Attack Mitigation by Planisys DNS Firewall


  • The KEYTRAP Attack
    The recently discovered KeyTrap attack in February 2024 is one of the most dangerous Denial-of-Service (DoS) threats to date. A single malicious packet can overload a resolver’s CPU, rendering an entire DNS infrastructure unresponsive.
    The CVSS (Common Vulnerability Scoring System) severity rating for this vulnerability is 7.5 out of 10, highlighting its critical nature.
    Fortunately, Debian 12 has promptly addressed this issue with security patches.

    Planisys has proactively updated all its DNS servers to the latest version, ensuring our DNSaaS customers remain protected.


  • NXDOMAIN Attack Variants


    NXDOMAIN is a negative response indicating that a domain does not exist. Attackers exploit this by flooding a resolver with non-existent domain queries, leading to a Random NXDOMAIN attack. When the attack targets authoritative DNS servers with non-existent subdomains, it is known as a Phantom Subdomain NXDOMAIN attack.

    These attacks are commonly launched by botnets, leveraging thousands of compromised devices, making them difficult to mitigate. The impact includes CPU exhaustion, cache pollution, and degraded query response times.

    Additional NXDOMAIN-based threats include:
    - NXRRSET attack: Overloading the server with queries for non-existent resource records, such as AAAA (IPv6) queries.
    - NXNSAttack: Leveraging fake subdomains and non-existent glue records to exhaust resolver and upstream authoritative resources.

    In all cases, these attacks aim to disrupt the DNS hierarchy by overloading recursive resolvers and upstream authoritative servers.

  • NXDOMAIN Attack Mitigation by Planisys DNS Firewall

    Planisys DNS Firewall employs multiple strategies to counteract NXDOMAIN-based attacks:

    - DNSSEC Enforcement: Utilizing NSEC records for immediate and efficient negative caching, reducing unnecessary query loads.

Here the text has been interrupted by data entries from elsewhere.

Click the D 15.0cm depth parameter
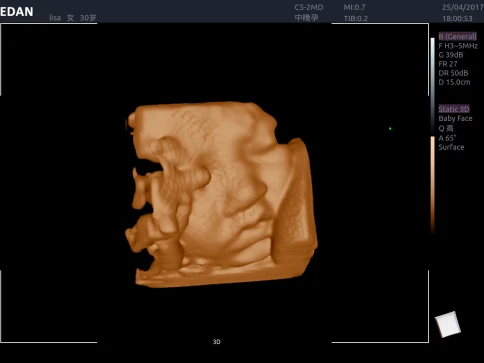click(x=454, y=82)
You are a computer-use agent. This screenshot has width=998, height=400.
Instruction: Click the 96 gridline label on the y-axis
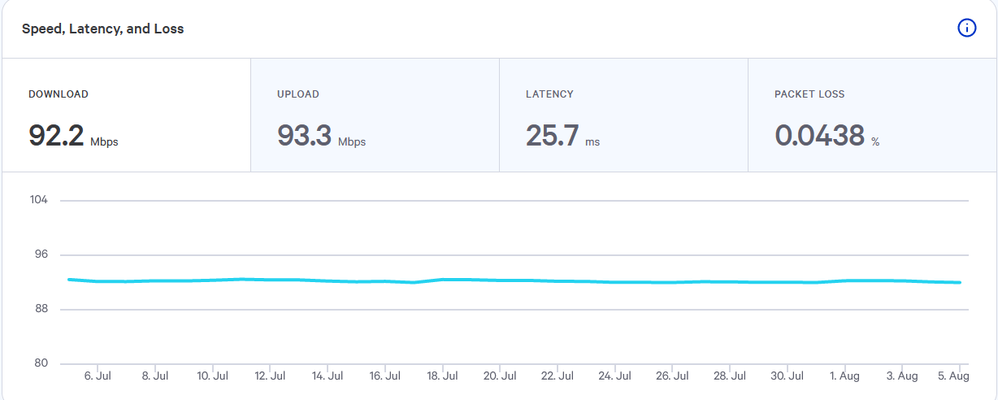[x=40, y=255]
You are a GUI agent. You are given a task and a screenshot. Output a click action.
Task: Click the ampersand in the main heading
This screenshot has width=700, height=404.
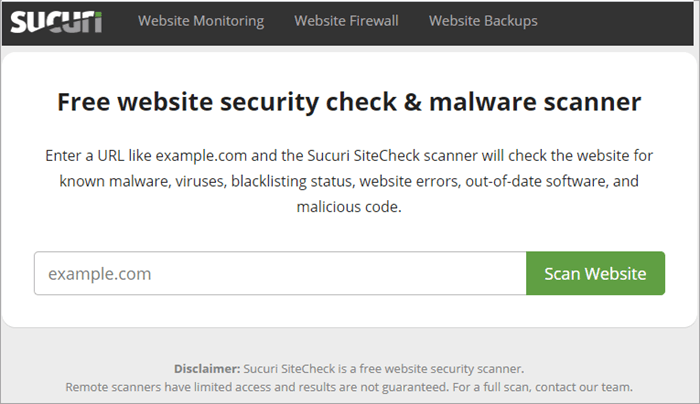(412, 102)
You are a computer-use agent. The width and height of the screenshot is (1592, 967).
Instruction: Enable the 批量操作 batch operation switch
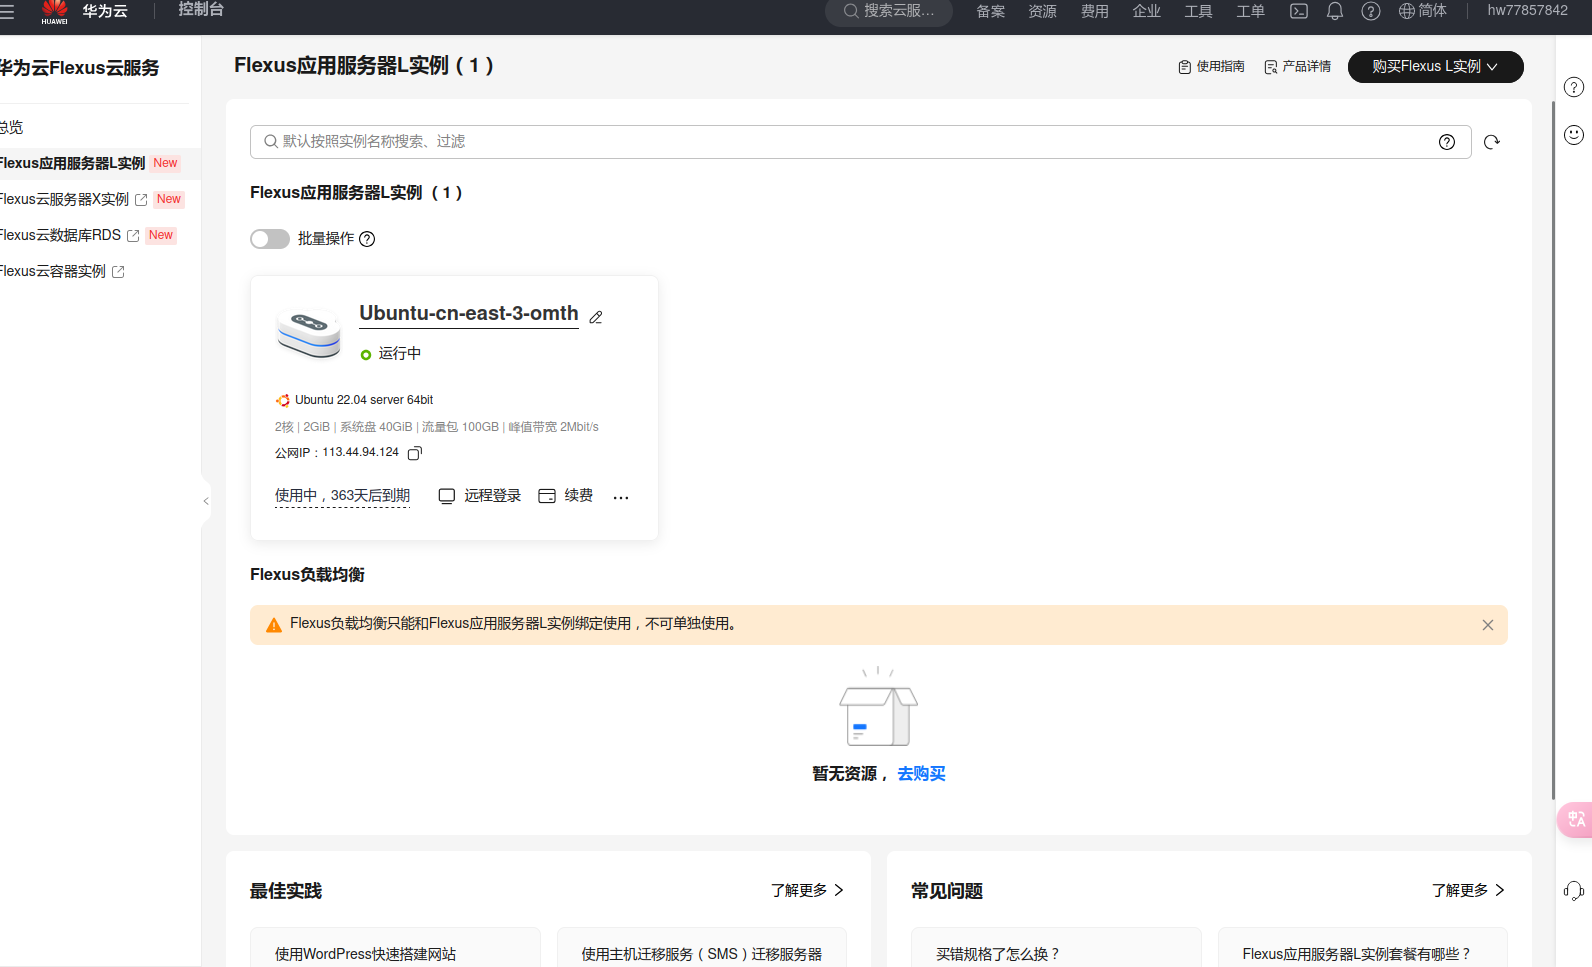(x=270, y=239)
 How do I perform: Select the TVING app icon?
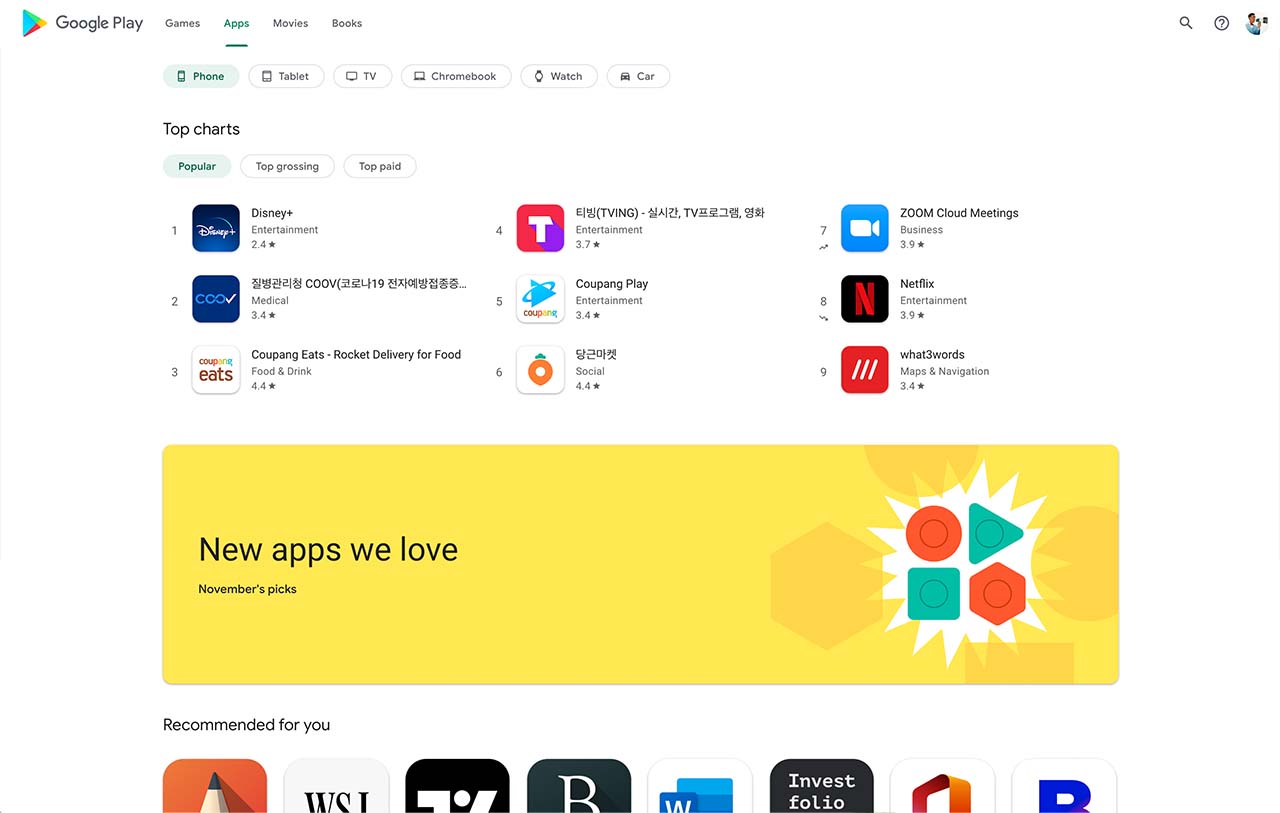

This method, known as Aggressive Use of DNSSEC-Validated Cache (RFC 8198), significantly improves performance.
    - Machine Learning-based Anomaly Detection: A trained Random Forest model detects botnet query patterns in real-time, blocking malicious traffic dynamically.
    - Real-time Log Analysis: Monitoring excessive NXDOMAIN responses to adjust cache expiration dynamically and optimize recursive timeout settings.
    - Controlled Rate-Limiting: Ensuring fair resource allocation while whitelisting trusted networks to avoid false positives.


  • DDoS Attack Variants

    A Distributed Denial-of-Service (DDoS) attack can overwhelm a DNS server, either by flooding it with excessive queries (DNS Floods) or exploiting misconfigured servers for amplification attacks.

    - DNS Flood Attacks: These attacks overload a nameserver with valid but excessive queries, consuming its resources.
    - DDoS Reflection Attacks: Attackers use spoofed IP addresses to flood victims with DNS responses, effectively using the nameserver as an unwitting amplifier.
    - DDoS Amplification Attacks: Exploiting DNS queries that return disproportionately large responses, such as ANY or DNSSEC requests, maximizing bandwidth consumption.

  • DDoS Attack Mitigation by Planisys DNS Firewall

    To counteract DDoS attacks, Planisys DNS Firewall implements:

    - Rate-Limiting: Filtering and restricting excessive queries while allowing trusted traffic.
    - Forced TCP Fall-back: Flagging excessive UDP queries to force TCP-based resolution, slowing down the attacker naturally.
    - ML-Based Traffic Analysis: Detecting patterns matching known attack datasets, triggering automated defenses.
    - Geographically Distributed DNS Servers: Utilizing multiple high-capacity links to withstand large-scale attacks.



  • DNS Tunneling

    DNS tunneling is a technique used for data exfiltration and command-and-control (C&C) communication through DNS queries. Malware-infected devices can use DNS TXT records to send stolen data or receive attack payloads.
    - Malware-based C&C Communication: The infected device queries specially crafted domains to receive commands.
    - Data Exfiltration: Attackers encode stolen information into DNS queries, bypassing traditional network monitoring.

  • DNS Tunneling Mitigation

    - RPZ Filtering: Blocking known tunneling domains using a constantly updated Response Policy Zone (RPZ) database.
    - Pattern Recognition: Detecting unusually long domain names and excessive TXT queries as potential exfiltration attempts.
    - ML-Based Detection: Leveraging AI-trained models to flag and block suspicious traffic patterns.